What do you mean by ‘collateral loans?’ Any loan that is obtained offering an asset as ‘security’ is known as collaterals loan. When you obtain this loan, you are obliged to ‘pledge’ your asset with the lender, as security for the loan he is giving you. He has no risk in giving the loan to you since he has your asset as security. As far as you are concerned, by offering your asset as security, you will get the money you need. It will, however, do a lot of good to you to know about this collaterals loan, before you actually avail it.
When someone gives you a loan, he will most certainly need an assurance that he will get back the amount of loan. That is the reason a lender insists and gets security for the loan he gives. In the event of failure on the part of the borrower, in repayment of the loan, the lender can sell the asset, offered as security, and adjust the amount realized through the sale, against the loan amount due. The lender will not be in a position to do this if the loan given is an unsecured loan, because there is no security. The borrower of an unsecured loan does not lose his property because he has not pledged it.
What are the assets that are treated as collateral?
There are a number of assets that could be offered (and accepted) as collateral, such as your home, automobile, investments, insurance policies, etc. Only thing is the asset offered as security should have a value higher than the amount of the loan. Even your anticipated payments also could be offered as security. It is the general practice of the lenders to offer just 50% of the value of the asset you offer as security; sometimes, they may go up to 75% and in certain cases, they may offer less than 50%. Their only intention is to get enough cover for the loan they give. So, if the value of the asset given by you goes down, he will demand money from you or offer additional asset, to balance.

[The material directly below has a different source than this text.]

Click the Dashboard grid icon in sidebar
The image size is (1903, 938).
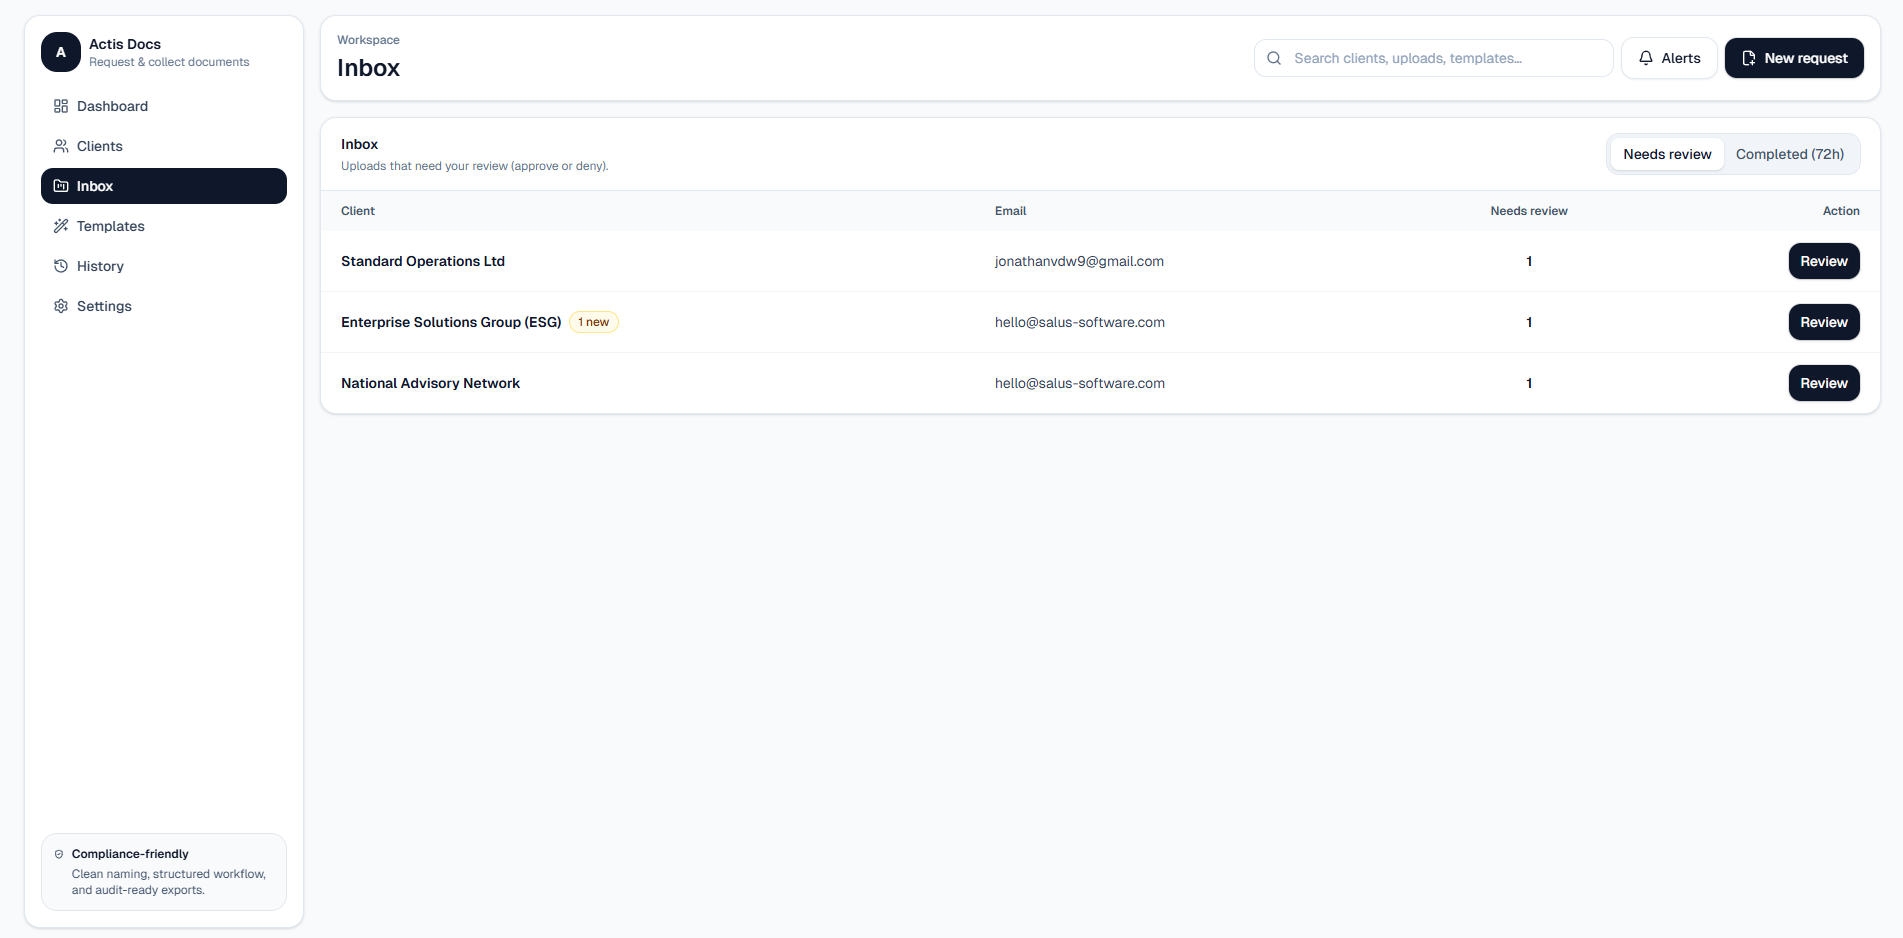pos(61,106)
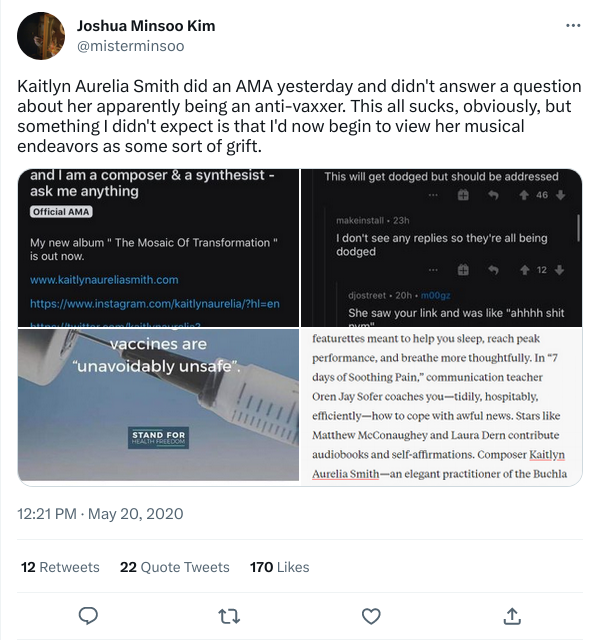
Task: Open the share tweet icon
Action: [512, 616]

There are a few types of collateral loans. Besides the assets like car, house and so on, you can even offer the asset you are going to acquire as collateral. An insurance policy could be cited as an example in this regard. Yes, the insurance cover you are buying can be offered as security! In such instances, the insurer and the lender in question will work in unison and they will see to it that you get the loan you require. Similarly, whatever assets you are going to buy, you can offer them as security to get a collateral loan. It will be beneficial if you can have full and detailed discussion with the lender.
From the point of view of the borrowers, there may be a doubt as to why a security should be offered if there is a possibility of losing it. There is no need to have such a doubt. The lender, since he wants to ensure full repayment of the loan, has no other alternative but to insist on a security. If there is no security and if the loan is not repaid, what will be his position? Does he not lose his money? The borrower will lose the money only if he fails to repay the loan. Having obtained the loan, is it not his responsibility that the loan is repaid in full and in time? You cannot, obviously, have the cake and eat it too!